O paradoxo dos elétricos

Há um efeito que passou quase despercebido no debate: o dos carros eletrificados. Um elétrico é, em regra, mais pesado que um equivalente a combustão, porque carrega centenas de quilos em baterias. Numa cobrança atrelada ao peso, esse veículo seria penalizado — pagaria mais IPVA exatamente por ser pesado.

Só que a mesma PEC tenta resolver o problema por outra porta. O texto autoriza os estados a criarem descontos para veículos menos poluentes. Na leitura mais provável, é o mecanismo que os governos usariam para não punir os elétricos e híbridos justamente quando o país tenta acelerar a eletrificação. O resultado é curioso: um carro pode ser taxado pelo peso e, ao mesmo tempo, socorrido pelo desconto ambiental — duas regras da mesma emenda puxando para lados opostos.

Fica também uma lacuna operacional relevante. Isso porque não existe hoje uma tabela que converta quilos em reais de IPVA. Cada estado teria de montar um sistema novo de avaliação por peso — mais um item que o relator empurrou para a comissão especial.

Quanto o governo deixa de arrecadar

O impacto fiscal é o nó da proposta. Um estudo da equipe econômica da Câmara estimou a renúncia de receita em torno de R$ 38 bilhões, conforme reportagens da CNN Brasil e da Tribuna do Paraná. O IPVA é uma das principais fontes de recursos dos estados, e metade do que é arrecadado vai para os municípios onde os veículos são emplacados.

O Comitê Nacional de Secretários de Fazenda (Comsefaz) se manifestou contra a PEC, alegando invasão da União sobre uma competência estadual e risco ao financiamento de políticas públicas. Kataguiri, por sua vez, afirmou na sessão que há mais de R$ 200 bilhões em compensações possíveis — entre revisão de benefícios tributários, supersalários e desonerações setoriais — para cobrir a perda.

O relator, deputado Rodrigo de Castro (União-MG), foi favorável à admissibilidade, mas fez questão de registrar que os efeitos sobre as receitas estaduais, a autonomia dos entes e a necessidade de regras de transição precisam ser examinados no mérito.

O que a comissão tirou do texto

A PEC não passou intacta. O parecer aprovado incluiu uma emenda supressiva que retirou o trecho mais polêmico da proposta original: o que limitava a despesa anual do Congresso Nacional, das assembleias legislativas, da Câmara Legislativa do DF e dos tribunais de contas a 0,4% da Receita Corrente Líquida. Para Rodrigo de Castro, esse limite ameaçava a separação dos Poderes e a autonomia dos entes federados, o que o tornaria inconstitucional.

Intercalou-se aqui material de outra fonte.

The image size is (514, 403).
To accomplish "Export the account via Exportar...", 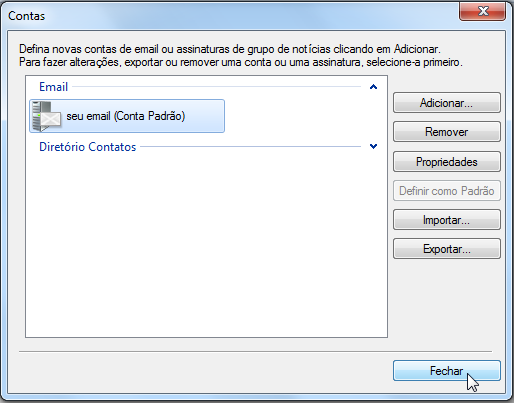I will click(x=447, y=249).
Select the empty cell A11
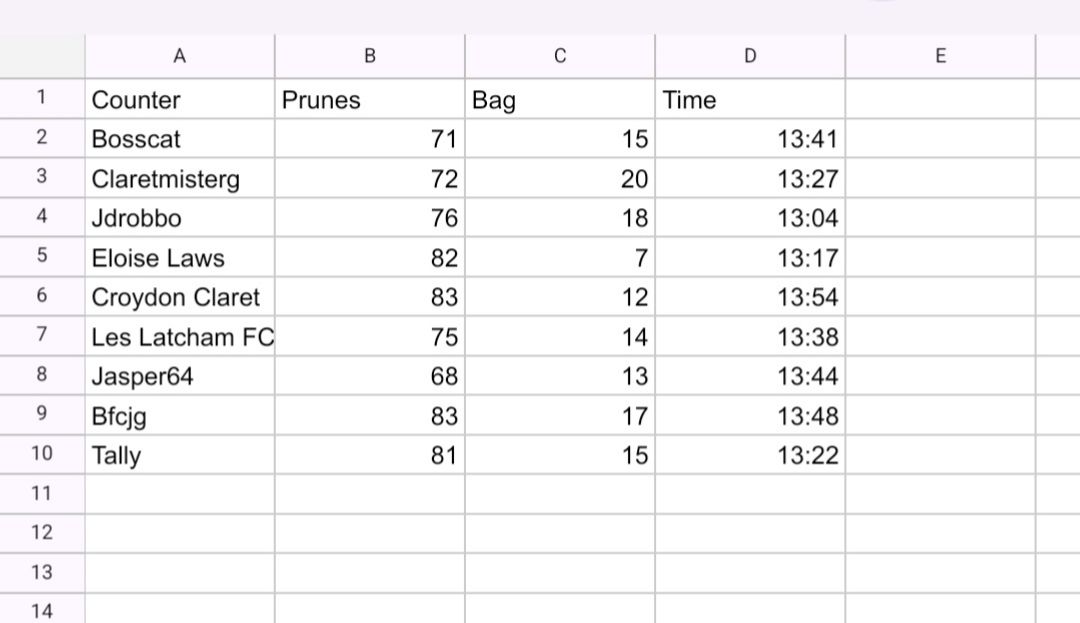The height and width of the screenshot is (623, 1080). tap(179, 494)
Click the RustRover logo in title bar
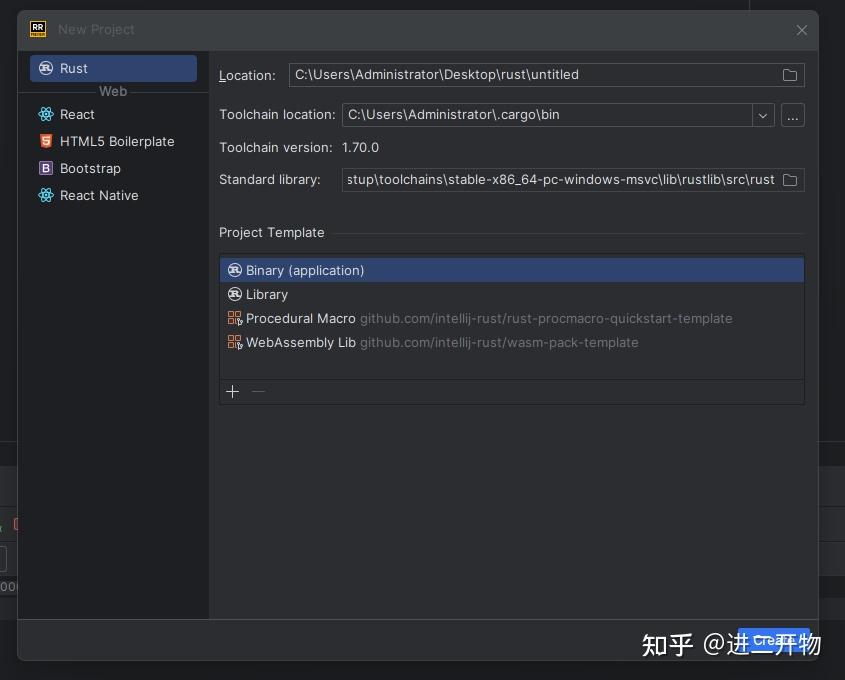The height and width of the screenshot is (680, 845). point(38,29)
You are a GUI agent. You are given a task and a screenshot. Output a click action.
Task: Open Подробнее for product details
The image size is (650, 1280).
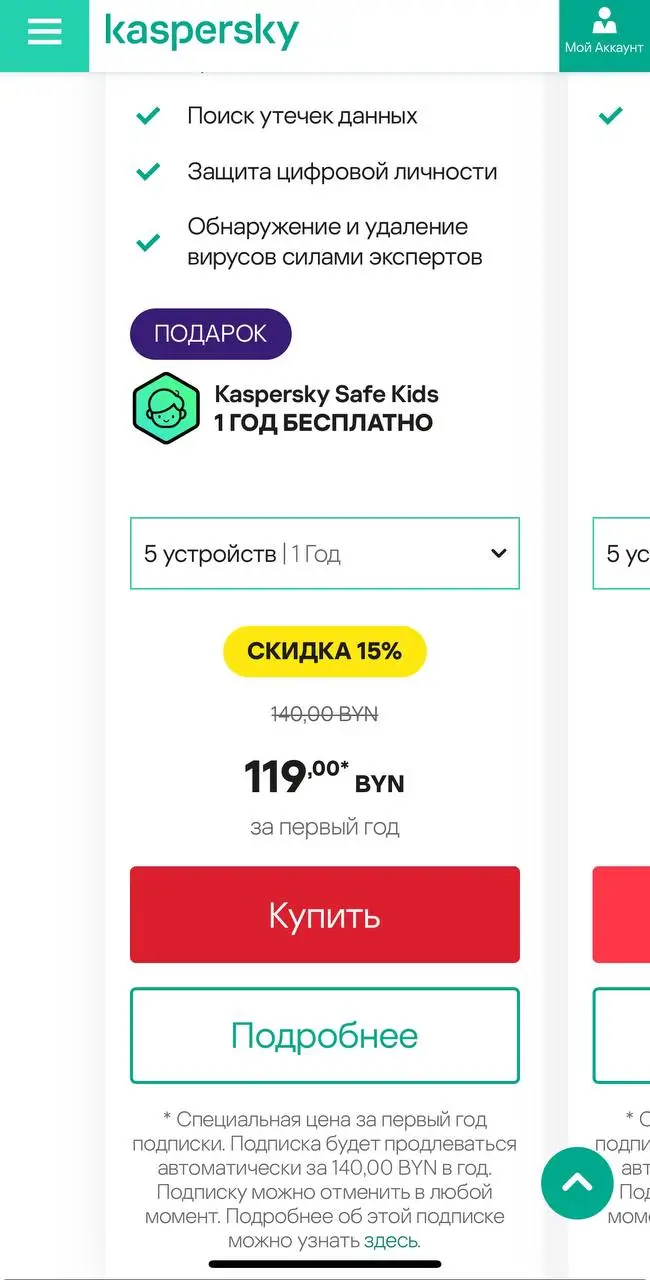coord(325,1035)
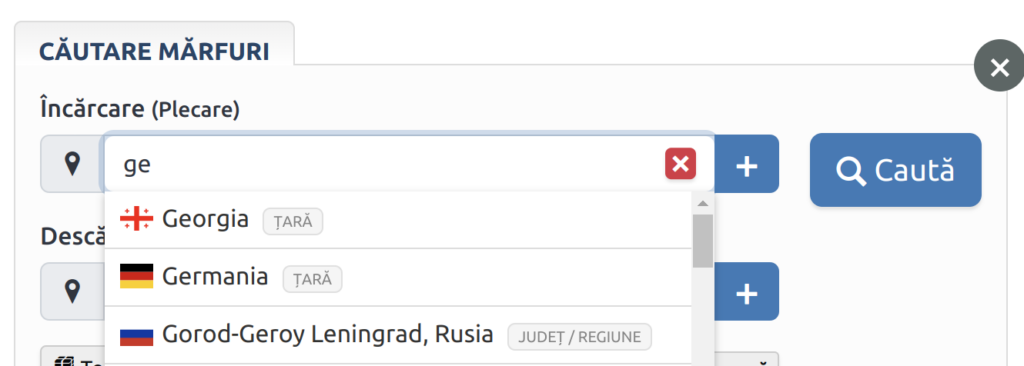The height and width of the screenshot is (366, 1024).
Task: Clear the loading field with the red X
Action: [x=680, y=163]
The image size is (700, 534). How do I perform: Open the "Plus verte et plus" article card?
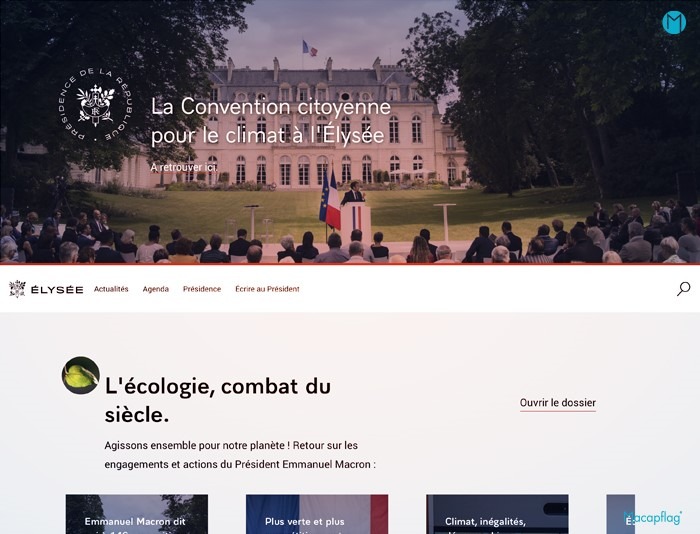(317, 514)
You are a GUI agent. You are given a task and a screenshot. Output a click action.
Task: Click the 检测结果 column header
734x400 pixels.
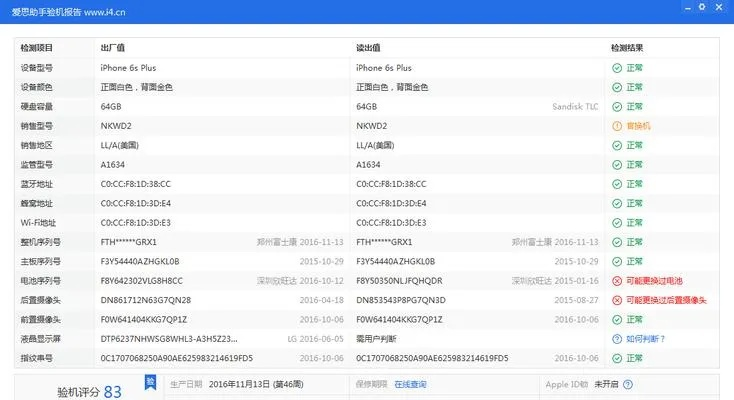(627, 48)
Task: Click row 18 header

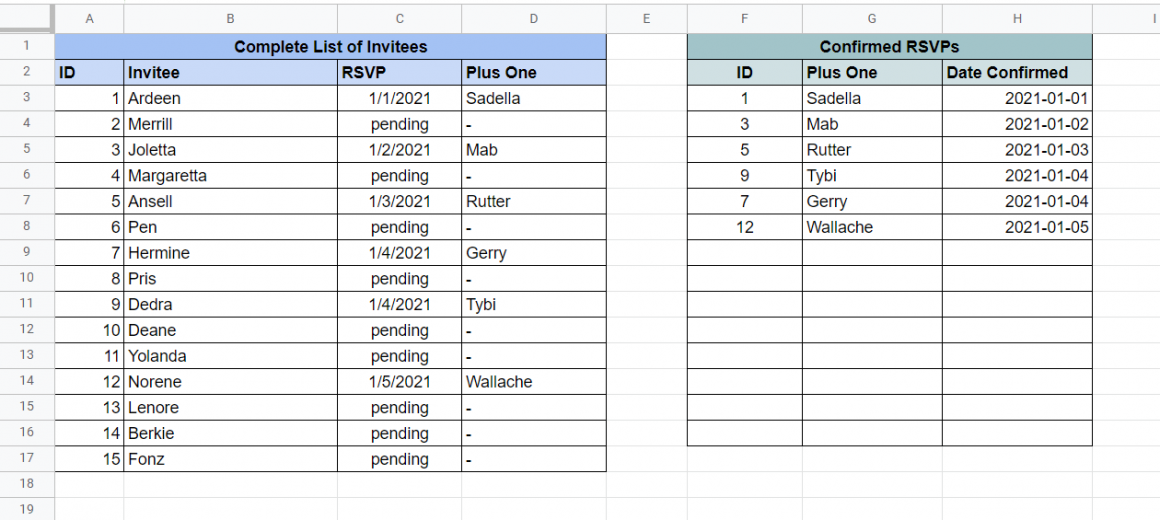Action: coord(27,485)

Sobreviveu, no entanto, outro freio de gastos: o teto de 0,1% da Receita Corrente Líquida para publicidade institucional de todos os Poderes, União, estados, municípios e Ministério Público. Fica vedada a propaganda de caráter promocional ou pessoal, e o órgão que estourar o limite não poderá criar despesas nem conceder reajustes até se reenquadrar.

O caminho ainda é longo. A proposta segue agora para uma comissão especial, que analisará o mérito, e depois ao Plenário, onde precisa de aprovação em dois turnos antes de seguir ao Senado. Ou seja: a mudança que promete baixar o IPVA de milhões de brasileiros passou de uma etapa importante, mas está longe de valer na próxima cobrança.